You see, she can't help herself. She tips the scales at 3 tons. A white, brawny beast of chrome and steel, always in search of another scoop. Another sugar daddy to fill her tank. Another trip to the trough.

Plenty of her relatives roam the streets of the Conejo. Because in America, almost 100 million SUVs command the highways, according to the U.S. Bureau of Transit Statistics.

Don't get me wrong. I own one of these gorillas sporting a T.O. Lancer Softball Sticker programmed with an automatic sense of purpose that shoots her to California Pizza Kitchen and Costco on demand. Six thousand pounds of American ingenuity to pick up 2 cubic feet of avocado egg rolls, diapers and toothpaste. In metric, that's 1,360 kilograms per roll. Or per tube.
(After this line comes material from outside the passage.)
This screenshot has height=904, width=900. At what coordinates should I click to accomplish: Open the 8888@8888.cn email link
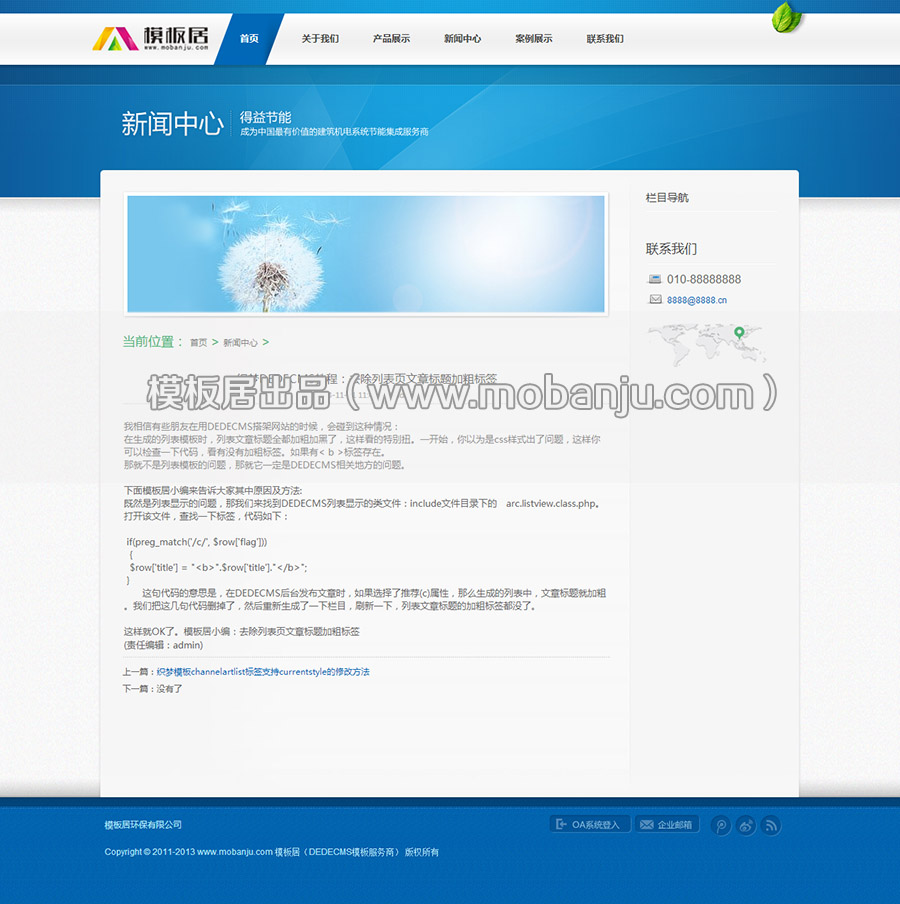697,300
I think.

Okay, she needs a wide berth, but hey, guys, she's got a backseat that Marilyn Monroe and all her paramours would swoon over.

Are you jealous? We can cruise the nurseries and resod Wildwood in one fell swoop. Yup. Orca and me. From Nordic to those Colorful Gardens, just load us up with lavender, lantana and an occasional Mexican lime and we'll lumber home, no problem. You can even throw in some PVC and a Christmas tree. And a few extra sprinkler heads. I got room, baby, I got room. Deck those halls.

And don't forget the mulch. I can't believe how convenient this car is.

And I can't believe how stupid I am.

Because years ago, I queued up in gas lines with other gnomes, misanthropes and trolls, vulnerable to the whims of OPEC. I swore I'd never drive anything bigger than a Hillman. What possessed me to buy Orca is beyond me. I guess my father was right when he said my feet are firmly planted in midair.

P.T. Barnum reputedly said, "There's a sucker born every minute." I fit the profile.

So Orca's going on a diet, and I'm going on a reality check.

In America, the "build it and they will come" philosophy prevails. It's "Field of Dreams" psychology, but Kevin Costner is no Freud. For Orca and her sisters, the axiom becomes "build it and they will buy it."

And I did. I developed SUV fever and five-cupholder compulsive disorder. I suffered from third-seat syndrome coupled with fat-tire fantasies. Oh, just give me a cargo compartment big enough to snag a new double stroller, load up at Bev Mo, tailgate at the Rose Bowl, throw in a couple of Labradoodles and I'll be happy forever.

Until I went broke trying to feed her. Talk about gas pains. No dinero left for dinner.

Then I had a "come to Buddha" conversation with myself.

Wonder how much I can fit into a Prius? A Yaris or a Versa? Impreza?

And why have they named these new mini-cars after gum diseases? Eeeuww. Yuck.

Well, bad names aside . . . what's the cupholder count? Got a third row back there? Any place for this couch?

I will no longer salivate over massive pieces of metal bent into beasts of burden, draped over chassis with mechanical devices that ping, poop and plunder. I will opt for cars named after infectious diseases, not Paul Bunyan.

Since America imports 70 percent of its oil and everyone is mad as heck, maybe things will change.

And maybe if I don't buy it, they won't build it. Maybe.